Grußwort
von Michael Pelzer
(Stellvertreter des Landrates)
zur Eröffnung im Krankenhaus Agatharied des
Landkreises Miesbach
am
13. Januar 2005
Landrat Christian Otto vom Zwickauer Land (vorn links) und
Michael Pelzer halten zusammen symbolisch ein Neues Testament aus Holz. Daran
wird die Verbundenheit der beiden Landkreise verdeutlicht.
Im Hintergrund:
Klaus-Michael Kunze (Arbeitskreis), Walter Vorndran (Geschäftsfüher
des Krankienhauses), Winfried Heber (Arbeitskreis), Dr. Edmund Käbisch
(Arbeitskreis), Siegfried Heieis (katholischer Krankenhauspfarrer), Professor
Dr. Joachim Martius (Ärztlicher
Direktor des Krankenhauses), Dr. Georg Effenberger (Arbeitskreis und Ortschronist
von Lichtentanne).
Es passiert nicht alle Tage,
dass ein politisch tätiger
Mensch eine Bibelausstellung eröffnet. Nicht dass ich mich schwer täte
mit dem Thema, war ich doch lange hin- und hergerissen, Theologie zu studieren.

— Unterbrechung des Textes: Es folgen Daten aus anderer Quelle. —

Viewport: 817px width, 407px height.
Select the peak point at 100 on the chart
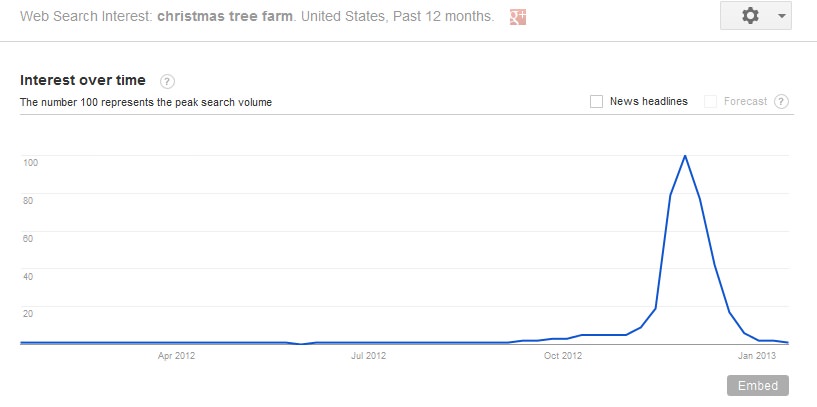pos(684,156)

(Na, vielleicht ist der Kirche manches erspart geblieben, dadurch dass ich
mich anders entschieden habe). Zuweilen, wenn mich das politische Geschäft
nervt, kommen mir immer wieder Bibelstellen in den Sinn. So fällt mir,
wenn ich Berichte über
manche Gemeinderatssitzung höre, die Stelle aus der Apostelgeschichte
(19,20) ein : „ Etliche schrieen so, etliche ein anderes und die Gemeinde
war irre und
die meisten wussten nicht, warum sie zusammengekommen waren.“ Wenn´s
noch schlimmer nervt (das ist selten der Fall), dann denke ich an Jesajas 41,21:
„
Siehe: Ihr seid aus nichts und euer Tun ist auch aus nichts und euch wählen
ist ein Greuel.“
Aber: Lassen Sie mich zur
heutigen Ausstellung kommen. Ich gestehe, dass mich der Titel etwas irritiert
hat. „Die
Bibel in der Region Zwickau“. Die Bibel, das Buch der Bücher – auf
der ganzen Welt.
Was ist das Besondere an der Bibel in der Region Zwickau?

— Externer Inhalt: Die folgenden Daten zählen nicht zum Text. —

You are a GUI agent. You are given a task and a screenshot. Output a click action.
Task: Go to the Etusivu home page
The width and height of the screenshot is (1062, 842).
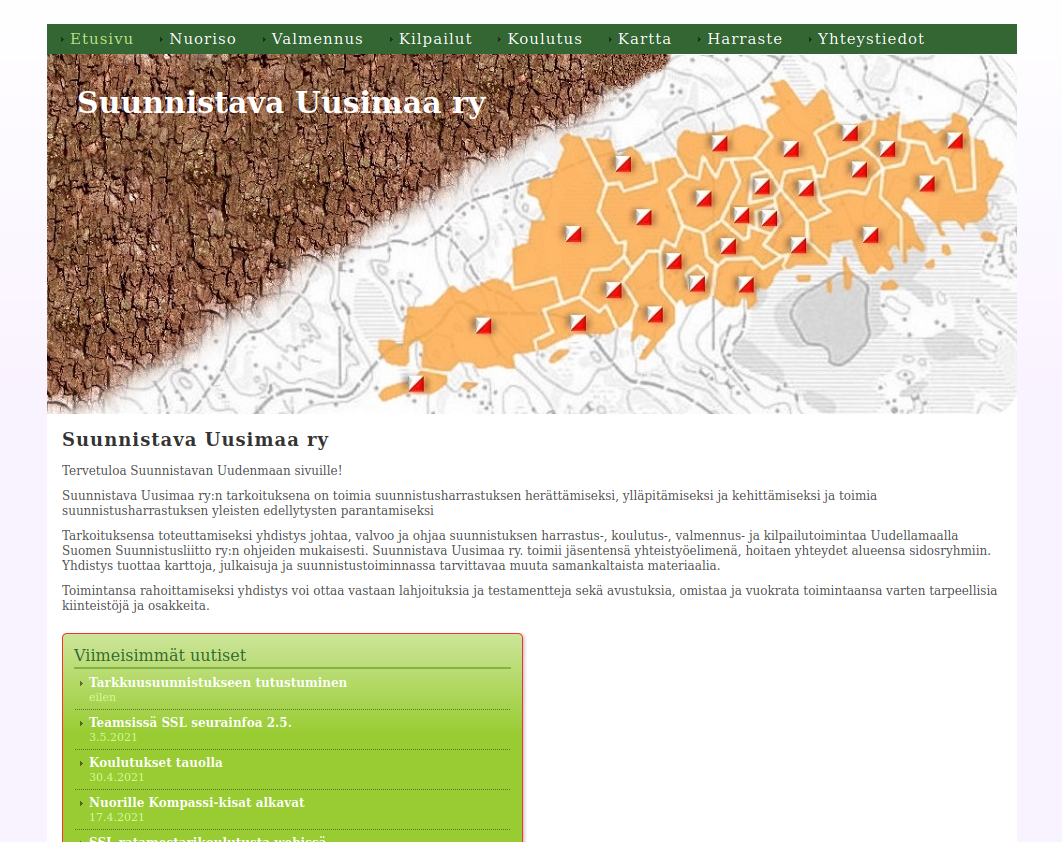(x=101, y=39)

Das hat mich neugierig gemacht und ich habe nachgeschaut und war froh über
das, was Dompfarrer Dr. Edmund Käbisch geschrieben hat. Es geht nicht
so sehr um das gedruckte Buch – die Bibel. Es geht um ihre Wirkung,
ihren Geist. Die Ausstellung soll ein sichtbares Zeichen sein, dass „im
15. Jahr der deutschen Wiedervereinigung weiterhin Ost- und Westdeutsche
aufeinander
zugehen, voneinander lernen und sich um ein ständiges Zusammenwachsen
bemühen.“
Und eine ganz entscheidende Triebfeder hat diese Ausstellung: Wie verändert der Inhalt des Buches den Menschen und wie macht die Bibel damit Geschichte? Es wäre spannend, innezuhalten und darüber nachzudenken: Wie hat mich die Bibel verändert und was habe ich anders getan, weil ich die Bibel kenne? Vielleicht sollte man in dieser Ausstellung eine große Tafel anbringen und die Menschen das jeweils aufschreiben lassen, was sie selber angesichts dieses Titels empfinden.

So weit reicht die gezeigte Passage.